**What to work on**
The whole listing below is to be returned without alteration.

**Task data**
══════════

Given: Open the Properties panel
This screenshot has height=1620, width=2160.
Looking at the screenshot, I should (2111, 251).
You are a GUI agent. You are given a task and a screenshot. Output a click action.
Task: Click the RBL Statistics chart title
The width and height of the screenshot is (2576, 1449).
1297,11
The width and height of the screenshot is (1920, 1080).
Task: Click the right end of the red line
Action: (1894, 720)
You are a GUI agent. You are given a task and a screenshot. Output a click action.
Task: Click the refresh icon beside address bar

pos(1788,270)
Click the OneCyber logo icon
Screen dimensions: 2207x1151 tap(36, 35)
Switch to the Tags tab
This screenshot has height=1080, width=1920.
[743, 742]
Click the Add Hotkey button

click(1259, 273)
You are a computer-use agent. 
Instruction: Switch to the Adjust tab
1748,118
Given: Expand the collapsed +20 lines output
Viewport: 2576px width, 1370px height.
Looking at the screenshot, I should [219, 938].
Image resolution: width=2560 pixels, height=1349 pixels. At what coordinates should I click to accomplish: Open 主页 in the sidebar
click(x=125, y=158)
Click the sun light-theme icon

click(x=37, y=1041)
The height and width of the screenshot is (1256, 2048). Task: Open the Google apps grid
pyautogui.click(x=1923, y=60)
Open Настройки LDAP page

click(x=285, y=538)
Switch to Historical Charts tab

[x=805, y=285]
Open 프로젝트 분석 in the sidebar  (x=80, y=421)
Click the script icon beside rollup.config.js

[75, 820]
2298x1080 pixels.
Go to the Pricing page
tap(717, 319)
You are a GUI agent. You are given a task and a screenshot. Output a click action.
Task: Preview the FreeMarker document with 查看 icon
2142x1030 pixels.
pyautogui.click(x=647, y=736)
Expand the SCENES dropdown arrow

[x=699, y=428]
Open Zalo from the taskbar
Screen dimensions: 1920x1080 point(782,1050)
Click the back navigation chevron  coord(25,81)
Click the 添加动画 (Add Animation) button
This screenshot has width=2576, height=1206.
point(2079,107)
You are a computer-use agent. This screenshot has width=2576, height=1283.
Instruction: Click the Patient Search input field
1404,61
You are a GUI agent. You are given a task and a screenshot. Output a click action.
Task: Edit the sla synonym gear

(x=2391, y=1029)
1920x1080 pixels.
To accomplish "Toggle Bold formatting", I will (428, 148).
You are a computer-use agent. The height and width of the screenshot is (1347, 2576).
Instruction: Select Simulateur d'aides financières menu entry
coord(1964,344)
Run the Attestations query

══════════

**Exercise output**
Given: Open the Properties panel
This screenshot has height=1620, width=2160.
Looking at the screenshot, I should (2111, 251).
You are a GUI agent. You are given a task and a screenshot. Output a click action.
Task: Click the RBL Statistics chart title
The width and height of the screenshot is (2576, 1449).
1297,11
The width and height of the screenshot is (1920, 1080).
Task: Click the right end of the red line
Action: (1894, 720)
You are a GUI agent. You are given a task and a screenshot. Output a click action.
Task: Click the refresh icon beside address bar

pos(1788,270)
Click the OneCyber logo icon
Screen dimensions: 2207x1151 tap(36, 35)
Switch to the Tags tab
This screenshot has height=1080, width=1920.
[743, 742]
Click the Add Hotkey button

click(1259, 273)
You are a computer-use agent. 
Instruction: Switch to the Adjust tab
1748,118
Given: Expand the collapsed +20 lines output
Viewport: 2576px width, 1370px height.
Looking at the screenshot, I should [219, 938].
Image resolution: width=2560 pixels, height=1349 pixels. At what coordinates should I click to accomplish: Open 主页 in the sidebar
click(x=125, y=158)
Click the sun light-theme icon

click(x=37, y=1041)
The height and width of the screenshot is (1256, 2048). Task: Open the Google apps grid
pyautogui.click(x=1923, y=60)
Open Настройки LDAP page

click(x=285, y=538)
Switch to Historical Charts tab

[x=805, y=285]
Open 프로젝트 분석 in the sidebar  (x=80, y=421)
Click the script icon beside rollup.config.js

[75, 820]
2298x1080 pixels.
Go to the Pricing page
tap(717, 319)
You are a GUI agent. You are given a task and a screenshot. Output a click action.
Task: Preview the FreeMarker document with 查看 icon
2142x1030 pixels.
pyautogui.click(x=647, y=736)
Expand the SCENES dropdown arrow

[x=699, y=428]
Open Zalo from the taskbar
Screen dimensions: 1920x1080 point(782,1050)
Click the back navigation chevron  coord(25,81)
Click the 添加动画 (Add Animation) button
This screenshot has width=2576, height=1206.
point(2079,107)
You are a computer-use agent. This screenshot has width=2576, height=1283.
Instruction: Click the Patient Search input field
1404,61
You are a GUI agent. You are given a task and a screenshot. Output a click action.
Task: Edit the sla synonym gear

(x=2391, y=1029)
1920x1080 pixels.
To accomplish "Toggle Bold formatting", I will (428, 148).
You are a computer-use agent. The height and width of the screenshot is (1347, 2576).
Instruction: Select Simulateur d'aides financières menu entry
coord(1964,344)
Run the Attestations query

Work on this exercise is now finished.